[Available data — start]
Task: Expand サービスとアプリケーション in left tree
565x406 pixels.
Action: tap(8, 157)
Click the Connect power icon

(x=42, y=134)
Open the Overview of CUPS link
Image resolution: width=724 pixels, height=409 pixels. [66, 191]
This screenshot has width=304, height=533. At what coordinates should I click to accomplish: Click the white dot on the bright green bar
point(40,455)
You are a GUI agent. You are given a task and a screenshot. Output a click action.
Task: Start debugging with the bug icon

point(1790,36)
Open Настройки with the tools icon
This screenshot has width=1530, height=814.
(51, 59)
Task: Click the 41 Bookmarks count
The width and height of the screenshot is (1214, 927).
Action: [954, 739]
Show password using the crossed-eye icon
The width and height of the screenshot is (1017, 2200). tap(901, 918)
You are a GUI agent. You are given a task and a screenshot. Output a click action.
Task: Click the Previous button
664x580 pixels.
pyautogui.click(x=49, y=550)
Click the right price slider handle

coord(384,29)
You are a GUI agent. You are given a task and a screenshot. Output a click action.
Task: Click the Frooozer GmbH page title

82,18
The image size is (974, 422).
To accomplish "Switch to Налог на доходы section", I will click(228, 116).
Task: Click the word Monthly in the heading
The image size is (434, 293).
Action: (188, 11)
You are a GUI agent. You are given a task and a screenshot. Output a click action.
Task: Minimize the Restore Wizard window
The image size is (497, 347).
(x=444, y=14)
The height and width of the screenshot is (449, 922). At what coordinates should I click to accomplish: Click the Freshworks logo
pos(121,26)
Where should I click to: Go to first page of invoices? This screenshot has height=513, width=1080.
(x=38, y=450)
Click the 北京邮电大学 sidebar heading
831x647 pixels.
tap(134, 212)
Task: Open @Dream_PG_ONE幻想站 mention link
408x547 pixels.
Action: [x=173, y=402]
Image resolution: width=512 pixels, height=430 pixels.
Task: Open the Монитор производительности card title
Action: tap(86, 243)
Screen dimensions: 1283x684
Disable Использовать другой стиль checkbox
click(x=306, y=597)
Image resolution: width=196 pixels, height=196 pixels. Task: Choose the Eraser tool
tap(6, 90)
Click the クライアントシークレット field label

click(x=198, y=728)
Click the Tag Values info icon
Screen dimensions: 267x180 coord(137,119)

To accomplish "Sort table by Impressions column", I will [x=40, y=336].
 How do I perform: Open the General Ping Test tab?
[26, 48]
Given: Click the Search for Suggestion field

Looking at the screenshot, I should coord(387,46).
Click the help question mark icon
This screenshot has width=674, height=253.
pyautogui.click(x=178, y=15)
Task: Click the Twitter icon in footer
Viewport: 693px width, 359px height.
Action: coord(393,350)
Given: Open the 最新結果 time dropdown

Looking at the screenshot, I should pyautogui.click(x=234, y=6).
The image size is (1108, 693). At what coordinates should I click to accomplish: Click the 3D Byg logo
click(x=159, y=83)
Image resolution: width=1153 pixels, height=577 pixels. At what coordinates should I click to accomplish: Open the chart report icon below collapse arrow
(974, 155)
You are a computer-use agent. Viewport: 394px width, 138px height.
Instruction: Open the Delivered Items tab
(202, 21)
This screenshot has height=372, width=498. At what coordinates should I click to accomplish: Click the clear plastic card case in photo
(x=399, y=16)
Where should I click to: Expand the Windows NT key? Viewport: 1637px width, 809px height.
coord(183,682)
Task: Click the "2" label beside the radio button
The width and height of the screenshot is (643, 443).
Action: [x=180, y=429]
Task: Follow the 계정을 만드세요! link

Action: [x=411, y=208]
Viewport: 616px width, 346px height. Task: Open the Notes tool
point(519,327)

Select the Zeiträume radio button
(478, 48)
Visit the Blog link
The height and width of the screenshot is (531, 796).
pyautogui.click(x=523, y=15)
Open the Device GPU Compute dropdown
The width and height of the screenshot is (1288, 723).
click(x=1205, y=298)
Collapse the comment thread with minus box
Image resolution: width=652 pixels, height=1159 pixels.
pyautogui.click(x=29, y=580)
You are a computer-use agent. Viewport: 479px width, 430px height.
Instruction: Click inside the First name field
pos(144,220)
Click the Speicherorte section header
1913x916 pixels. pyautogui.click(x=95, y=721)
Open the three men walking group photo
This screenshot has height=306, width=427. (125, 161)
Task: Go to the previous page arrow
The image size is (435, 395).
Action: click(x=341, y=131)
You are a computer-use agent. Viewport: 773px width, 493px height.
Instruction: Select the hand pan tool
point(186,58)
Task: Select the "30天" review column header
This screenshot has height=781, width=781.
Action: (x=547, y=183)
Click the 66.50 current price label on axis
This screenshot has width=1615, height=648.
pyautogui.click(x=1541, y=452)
[Available data — finish]
(Work to complete): Nothing but the lines from the one that contains "Instruction: Click inside" through the last line of the entries should appear in your reply, each repeated exactly.

(Solved exercise):
Instruction: Click inside the First name field
pos(144,220)
Click the Speicherorte section header
1913x916 pixels. pyautogui.click(x=95, y=721)
Open the three men walking group photo
This screenshot has height=306, width=427. (125, 161)
Task: Go to the previous page arrow
The image size is (435, 395).
Action: click(x=341, y=131)
You are a computer-use agent. Viewport: 773px width, 493px height.
Instruction: Select the hand pan tool
point(186,58)
Task: Select the "30天" review column header
This screenshot has height=781, width=781.
Action: (x=547, y=183)
Click the 66.50 current price label on axis
This screenshot has width=1615, height=648.
pyautogui.click(x=1541, y=452)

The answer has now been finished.